No fim de semana, a NASA e a Boeing compartilharam os detalhes mais recentes sobre o Starliner, confirmando que haviam conduzido um teste de fogo espacial quente dos propulsores da espaçonave conforme planejado. O objetivo deste teste foi avaliar os propulsores do Starliner antes de partir da Estação Espacial Internacional (ISS), e os resultados preliminares partilhados pelas duas empresas mostram que os propulsores em teste regressaram aos níveis anteriores ao voo. O teste foi realizado após o Starliner atracar. Durante o processo de acoplagem, os propulsores da Starliner perderam potência e os astronautas tiveram que assumir o controle da espaçonave.
A dupla também testou os propulsores do Starliner na Terra e replicou o que eles acreditavam ser uma falha na qual os propulsores perderam potência durante a acoplagem. De acordo com detalhes fornecidos por Mark Nappi da Boeing, a deformação do Teflon dentro da hélice defeituosa causou fluxo insuficiente de combustível, resultando em perda de empuxo. O Starliner foi adiado porque a NASA e a Boeing só podem testar os propulsores no espaço. Os propulsores estão localizados no módulo de serviço, que será removido durante a reentrada para expor o escudo térmico quando a espaçonave retornar.

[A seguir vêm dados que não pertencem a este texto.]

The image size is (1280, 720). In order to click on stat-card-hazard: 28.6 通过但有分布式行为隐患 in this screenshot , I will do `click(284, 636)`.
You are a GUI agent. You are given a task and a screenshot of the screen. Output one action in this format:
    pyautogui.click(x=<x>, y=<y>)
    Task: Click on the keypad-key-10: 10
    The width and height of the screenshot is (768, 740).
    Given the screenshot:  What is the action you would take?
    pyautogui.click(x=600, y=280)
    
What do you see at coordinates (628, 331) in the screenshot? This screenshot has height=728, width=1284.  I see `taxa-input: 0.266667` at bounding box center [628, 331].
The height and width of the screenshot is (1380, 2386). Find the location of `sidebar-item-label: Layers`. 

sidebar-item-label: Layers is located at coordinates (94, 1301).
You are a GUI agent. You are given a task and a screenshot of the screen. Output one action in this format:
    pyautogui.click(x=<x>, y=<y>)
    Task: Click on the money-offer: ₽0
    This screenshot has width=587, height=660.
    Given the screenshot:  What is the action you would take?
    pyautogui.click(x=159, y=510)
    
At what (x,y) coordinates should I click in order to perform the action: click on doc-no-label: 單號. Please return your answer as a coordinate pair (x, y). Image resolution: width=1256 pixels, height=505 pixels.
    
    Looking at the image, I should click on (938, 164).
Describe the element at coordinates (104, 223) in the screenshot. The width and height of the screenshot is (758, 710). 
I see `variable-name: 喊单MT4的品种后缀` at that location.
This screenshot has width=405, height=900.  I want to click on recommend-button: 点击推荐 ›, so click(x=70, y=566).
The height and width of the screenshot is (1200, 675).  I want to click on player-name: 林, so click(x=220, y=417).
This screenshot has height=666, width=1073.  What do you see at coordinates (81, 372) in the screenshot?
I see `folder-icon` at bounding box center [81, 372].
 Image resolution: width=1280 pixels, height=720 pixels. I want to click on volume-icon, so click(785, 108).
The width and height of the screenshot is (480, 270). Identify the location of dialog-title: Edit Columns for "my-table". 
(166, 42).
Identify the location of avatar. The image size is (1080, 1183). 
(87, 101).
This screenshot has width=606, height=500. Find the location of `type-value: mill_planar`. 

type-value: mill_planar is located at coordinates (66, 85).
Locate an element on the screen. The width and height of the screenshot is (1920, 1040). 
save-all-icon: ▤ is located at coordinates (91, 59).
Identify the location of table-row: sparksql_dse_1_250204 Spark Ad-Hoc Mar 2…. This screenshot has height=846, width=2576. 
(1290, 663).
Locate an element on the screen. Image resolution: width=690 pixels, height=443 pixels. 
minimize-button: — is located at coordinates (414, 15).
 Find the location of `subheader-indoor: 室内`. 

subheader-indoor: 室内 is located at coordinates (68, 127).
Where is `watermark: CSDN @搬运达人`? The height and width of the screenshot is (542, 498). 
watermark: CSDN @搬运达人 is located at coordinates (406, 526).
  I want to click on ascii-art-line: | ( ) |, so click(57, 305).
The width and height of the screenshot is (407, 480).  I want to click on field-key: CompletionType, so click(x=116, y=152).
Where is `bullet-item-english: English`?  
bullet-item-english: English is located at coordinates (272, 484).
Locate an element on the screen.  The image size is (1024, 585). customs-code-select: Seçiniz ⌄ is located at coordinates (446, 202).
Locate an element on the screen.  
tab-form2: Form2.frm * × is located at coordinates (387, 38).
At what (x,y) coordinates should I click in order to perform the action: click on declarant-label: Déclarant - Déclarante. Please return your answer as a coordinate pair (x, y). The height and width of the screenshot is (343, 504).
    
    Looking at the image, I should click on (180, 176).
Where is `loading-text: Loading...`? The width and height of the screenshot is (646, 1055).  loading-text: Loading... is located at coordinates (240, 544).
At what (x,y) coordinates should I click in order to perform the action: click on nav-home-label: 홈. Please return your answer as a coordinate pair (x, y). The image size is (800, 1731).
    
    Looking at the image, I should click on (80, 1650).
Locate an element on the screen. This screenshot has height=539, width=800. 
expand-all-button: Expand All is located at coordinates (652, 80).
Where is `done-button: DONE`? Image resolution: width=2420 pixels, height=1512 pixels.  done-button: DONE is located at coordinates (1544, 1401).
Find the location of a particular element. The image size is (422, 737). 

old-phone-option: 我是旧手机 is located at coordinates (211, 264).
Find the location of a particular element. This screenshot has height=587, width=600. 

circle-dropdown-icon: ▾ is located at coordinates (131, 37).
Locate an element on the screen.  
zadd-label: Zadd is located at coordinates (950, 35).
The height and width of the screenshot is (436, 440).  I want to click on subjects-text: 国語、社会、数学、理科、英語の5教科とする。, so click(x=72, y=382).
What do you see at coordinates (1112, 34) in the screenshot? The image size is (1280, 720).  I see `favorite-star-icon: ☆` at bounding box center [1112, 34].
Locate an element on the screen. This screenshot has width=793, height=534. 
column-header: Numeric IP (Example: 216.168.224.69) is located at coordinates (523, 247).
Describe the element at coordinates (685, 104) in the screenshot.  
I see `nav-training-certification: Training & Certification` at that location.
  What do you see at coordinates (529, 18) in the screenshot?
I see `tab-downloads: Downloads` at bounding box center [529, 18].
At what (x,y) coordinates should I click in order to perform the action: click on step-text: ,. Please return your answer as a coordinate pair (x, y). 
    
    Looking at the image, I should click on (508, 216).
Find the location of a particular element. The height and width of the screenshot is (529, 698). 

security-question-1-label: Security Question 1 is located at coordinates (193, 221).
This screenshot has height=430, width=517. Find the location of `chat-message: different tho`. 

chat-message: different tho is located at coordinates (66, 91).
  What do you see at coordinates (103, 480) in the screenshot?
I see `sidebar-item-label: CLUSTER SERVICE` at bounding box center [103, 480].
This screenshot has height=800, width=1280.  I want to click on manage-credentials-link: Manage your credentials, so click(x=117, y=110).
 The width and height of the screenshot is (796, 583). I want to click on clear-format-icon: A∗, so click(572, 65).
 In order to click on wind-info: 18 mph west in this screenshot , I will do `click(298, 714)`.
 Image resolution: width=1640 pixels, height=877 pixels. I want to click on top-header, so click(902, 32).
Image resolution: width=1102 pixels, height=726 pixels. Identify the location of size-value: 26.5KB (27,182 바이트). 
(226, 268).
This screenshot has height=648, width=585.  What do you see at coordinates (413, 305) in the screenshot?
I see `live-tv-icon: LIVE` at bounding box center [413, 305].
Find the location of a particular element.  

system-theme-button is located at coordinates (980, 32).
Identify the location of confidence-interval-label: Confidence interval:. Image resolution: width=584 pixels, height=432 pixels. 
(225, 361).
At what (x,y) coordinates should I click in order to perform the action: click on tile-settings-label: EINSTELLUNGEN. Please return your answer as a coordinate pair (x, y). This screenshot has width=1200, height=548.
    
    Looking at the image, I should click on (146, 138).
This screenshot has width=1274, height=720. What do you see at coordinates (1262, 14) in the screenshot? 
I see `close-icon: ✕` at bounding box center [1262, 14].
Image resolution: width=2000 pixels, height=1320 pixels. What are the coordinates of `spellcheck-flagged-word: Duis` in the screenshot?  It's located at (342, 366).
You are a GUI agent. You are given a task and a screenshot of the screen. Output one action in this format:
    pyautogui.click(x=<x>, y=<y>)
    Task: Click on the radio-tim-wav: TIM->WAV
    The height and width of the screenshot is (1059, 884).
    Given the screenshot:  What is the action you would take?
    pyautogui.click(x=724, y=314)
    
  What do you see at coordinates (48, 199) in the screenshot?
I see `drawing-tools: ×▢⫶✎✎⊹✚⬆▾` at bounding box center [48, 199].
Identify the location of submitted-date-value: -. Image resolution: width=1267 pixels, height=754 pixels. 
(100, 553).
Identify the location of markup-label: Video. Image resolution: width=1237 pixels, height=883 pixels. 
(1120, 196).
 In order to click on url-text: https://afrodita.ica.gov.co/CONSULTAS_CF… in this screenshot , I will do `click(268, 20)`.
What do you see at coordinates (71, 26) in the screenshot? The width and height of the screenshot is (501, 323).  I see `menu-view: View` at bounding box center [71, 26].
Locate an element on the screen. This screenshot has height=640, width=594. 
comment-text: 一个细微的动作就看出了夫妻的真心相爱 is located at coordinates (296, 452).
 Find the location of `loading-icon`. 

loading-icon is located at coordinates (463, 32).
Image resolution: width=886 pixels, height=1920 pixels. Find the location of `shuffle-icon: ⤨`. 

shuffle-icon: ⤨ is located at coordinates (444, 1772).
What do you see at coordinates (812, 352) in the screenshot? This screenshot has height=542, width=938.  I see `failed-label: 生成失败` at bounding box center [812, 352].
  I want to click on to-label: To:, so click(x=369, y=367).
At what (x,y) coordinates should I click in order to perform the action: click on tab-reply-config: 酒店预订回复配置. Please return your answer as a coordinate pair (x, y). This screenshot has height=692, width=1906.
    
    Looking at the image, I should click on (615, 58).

Enquanto realiza diagnósticos de falhas e testes de voo espacial do “Starliner”, a Boeing informou aos investidores por meio de documentos arquivados na Comissão de Valores Mobiliários dos EUA que aumentou suas perdas iniciais no projeto “Starliner” em US$ 125 milhões. Isso se soma a um aumento de US$ 288 milhões no ano passado, depois que a Boeing teve que adiar seu Crew Flight Test (CFT) devido a problemas com seus pára-quedas Starliner. Estas perdas são transportadas no tempo, permitindo à empresa ajustar as suas obrigações fiscais em anos ou períodos de reporte futuros com base em determinados fatores.
A Boeing revelou hoje que as equipes realizarão exercícios de aprendizagem para acoplagem na terça-feira, depois que a NASA e a Boeing definirem uma data. Equipes do Texas, da Flórida e da Estação Espacial Internacional participaram dessas simulações, com dois astronautas participando das manobras dentro da espaçonave. A tripulação do Starliner reabasteceu o sistema de água de sua espaçonave na segunda-feira e também realizou verificações de pressão em seus trajes espaciais, de acordo com a Boeing.
A NASA e a Boeing conduzirão uma revisão em nível de agência para avaliar os dados dos testes dos propulsores antes de decidirem uma data de retorno.